I just wrote about going to Rainfurrest, Seattle's biggest furry convention, in The Stranger, the first time any reporter has been allowed in to the convention. Getting permission to walk into their world and take photos took a bit of negotiation with the organizers—furries have been burned by shitty media coverage in the past, so they've learned to be wary—but I'm glad it worked out, and judging by the reaction within the community, so are they.

My weekend with the furries was a blast, but there were a few stories (and a ton of photos) that I just didn't have room for. So I put together a little YouTubey presentation of the photos that didn't make it into the piece, along with a story about one of the attendees who made an impression on me.

A few more details that didn't make it in to the piece:

• The hotel was kept at 55 degrees since everyone was decked out in furry costumes. Some employees were wrapped in winter gear.

• At one panel I attended, the speaker placed a giant goat head on the table, its face pointed straight at me. I had to look away because the gaze was making me uncomfortable.

• After just a few tweets about being at the conference, Twitter was on to me, and its algorithms started suggesting exclusively furry accounts for me to follow.

• There are some fucking hot furries out there, like model-hot, including a man in a blue dragon onesie whose chiseled cheeks kept turning my head whenever he walked by. I looked him up when I got home and discovered he's into diapers and car repair, which burst my bubble somewhat since I hate cars.

• "Some events, they go crazy with crystal meth," one hotel employee told me when I asked how Rainfurrest compares to other conventions. "This crowd is very good."

• A lot of the folks I talked to had had some kind of startling life event that was easier to endure or make sense of in animal terms.
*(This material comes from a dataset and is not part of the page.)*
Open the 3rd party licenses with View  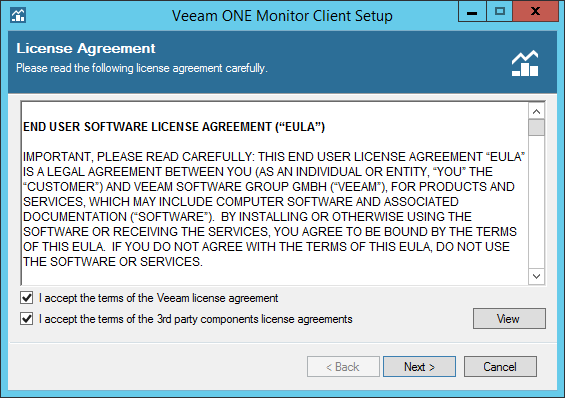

It might've been a change in career, or coming out of the closet, or dealing with a disability, or dealing with rejection. These are things that all humans have to deal with, and I'm endlessly fascinated by this group that's locked onto this one particular way of deal with the stresses of life.

• The convention assigned MetalFox to serve as my handler for the first few hours that I was there, showing me around and introducing me to folks, and it was only in casual conversation (in a ballroom full of inflatable pool toy animals) that I learned his background in the furry community involved a near-death experience.
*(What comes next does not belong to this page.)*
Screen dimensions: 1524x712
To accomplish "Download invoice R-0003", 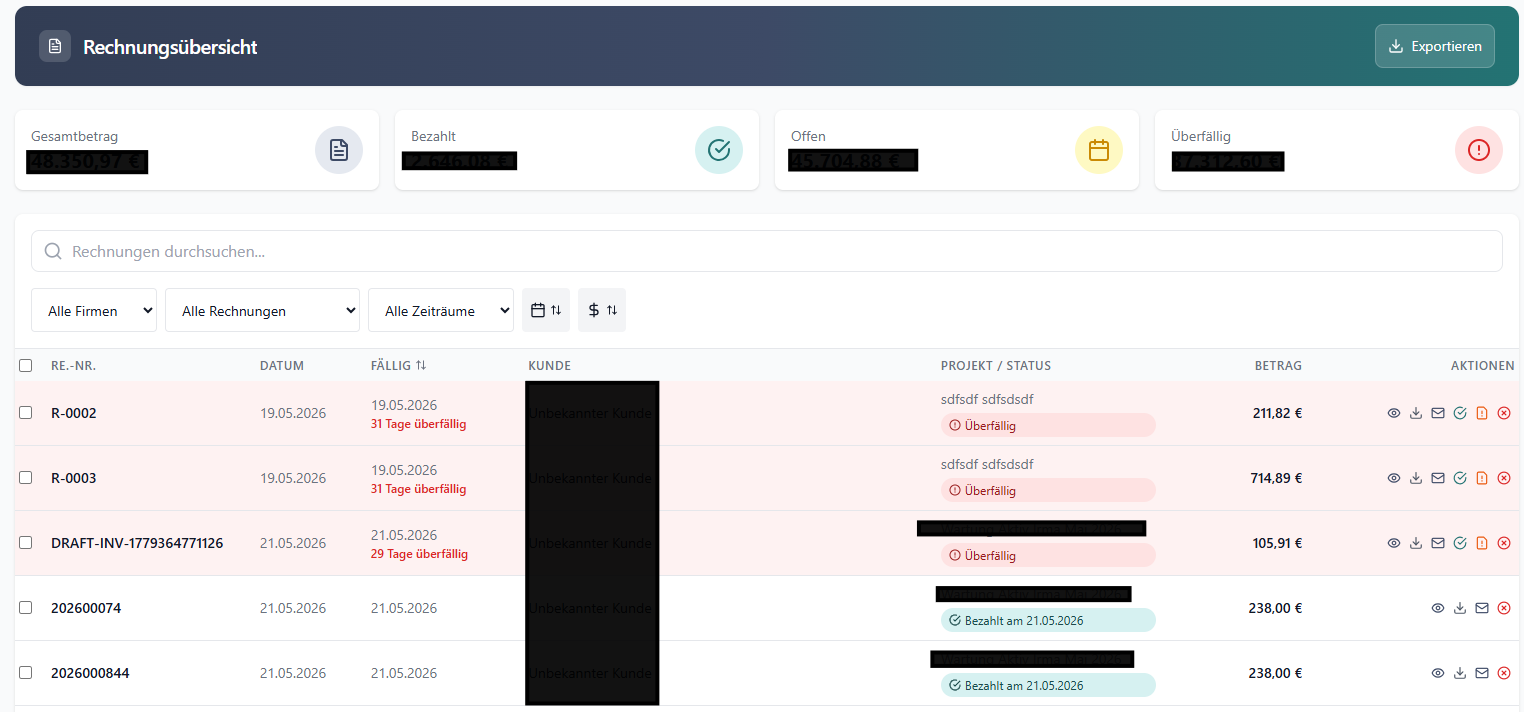I will point(1416,478).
• While I was talking to MetalFox, a guy approached us and then leaned in. "I've heard good things about you!" he told MetalFox. "Do you know Digger Dragonweasel?" MetalFox replied that he did, and the man said, "Allow me to give you a hug." They hugged. Interactions like these are apparently not an unusual experience for MetalFox.

• Rich Scherziner, the general manager of the hotel, told me that Rainfurrest is the SeaTac Hilton's single busiest event of the entire year, and that it's a point of pride that his facility is the epicenter.

• One myth I must sadly dispel is that furries are perverts. While I'm sure many are, they were all perfectly gentlemanly with me, and nobody made any untoward advances even though I had Grindr, Scruff, and Recon running the entire time I was there. If there was any hooking up happening (and there was) it was happening far from my prying eyes. For all the hidden frontiers I've plumbed, there's always more to explore.